全共闘と言ったのは、闘争の頃の大学の《知識人》に対する失望があるからだネ。 だから自分の書くものは《知識人》の中で上を争う(他人には解りにくさを誇る)のではなく、できるだけ《大衆》にも分かるように書くことを心がけてきたのだネ。 テクスト外を読みに組み込むことを避けてきたのは、《大衆》にも伝わりやすさを意識していることもあるかな。 学生時代、周囲にマルクスレーニンを安っぽく語る活動家が溢れていたので、理論信仰するヤカラに嫌気がさしていたのも思い出されるネ。 「吾が身」はただ「吾が身」だけ、というところを自負しているということかな。
《質問》

たしかに「いろいろ詰まって」いますね。私なんかがそんな一言で語ってはいけないのでしょうが。先生の論文の文体に、人が感じられるのもわかる気がしました(これもそんな一言で語ってはいけないのでしょうが)。 勉強になります。
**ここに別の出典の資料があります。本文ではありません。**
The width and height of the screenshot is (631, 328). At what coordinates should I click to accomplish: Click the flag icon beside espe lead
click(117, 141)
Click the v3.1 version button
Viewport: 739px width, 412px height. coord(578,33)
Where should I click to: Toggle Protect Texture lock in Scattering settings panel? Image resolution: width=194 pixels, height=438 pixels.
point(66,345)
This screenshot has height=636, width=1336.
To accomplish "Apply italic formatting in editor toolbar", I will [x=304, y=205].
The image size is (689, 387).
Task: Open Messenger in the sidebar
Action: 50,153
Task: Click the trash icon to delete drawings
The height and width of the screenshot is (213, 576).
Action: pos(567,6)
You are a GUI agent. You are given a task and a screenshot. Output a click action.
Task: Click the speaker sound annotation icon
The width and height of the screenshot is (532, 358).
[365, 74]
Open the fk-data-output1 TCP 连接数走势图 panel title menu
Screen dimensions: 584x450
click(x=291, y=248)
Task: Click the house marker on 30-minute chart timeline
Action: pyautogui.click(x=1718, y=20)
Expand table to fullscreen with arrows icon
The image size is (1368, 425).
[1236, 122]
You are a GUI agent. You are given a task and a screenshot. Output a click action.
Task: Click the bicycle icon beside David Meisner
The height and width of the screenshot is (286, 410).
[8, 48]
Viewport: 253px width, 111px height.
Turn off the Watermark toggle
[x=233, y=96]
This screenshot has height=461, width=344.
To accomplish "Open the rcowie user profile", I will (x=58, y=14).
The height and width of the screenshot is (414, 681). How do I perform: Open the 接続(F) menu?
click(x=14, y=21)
ありがとうございます。

《応え》
70年以上生きてきたのだから、「いろいろ詰まって」いるのも当たり前だろネ。 詰まってないと文体がイイカゲンになると思う、文の体(身体)だからネ。 文体は難しいネ、作家で優れた文体を持っている人も多くないと思う。 研究者では稀有だし。

 

(後記)

 『シドクⅡ』の前書きで、《他人のフンドシで相撲をとる(論文を書く)のが恥ずかしく、苦手だったのだ。》と記したら、誠実な研究者を傷付けてしまったようで《どうせ関谷さんはボクなんか「他人のフンドシ」で論文書いていると見ているのでしょう》という手紙をもらってしまった。ボクとしては、己れの立ち位置を記したまでだったのだけど、以上のやり取りからもそれを察してもらいたいとも思い、コピペした次第。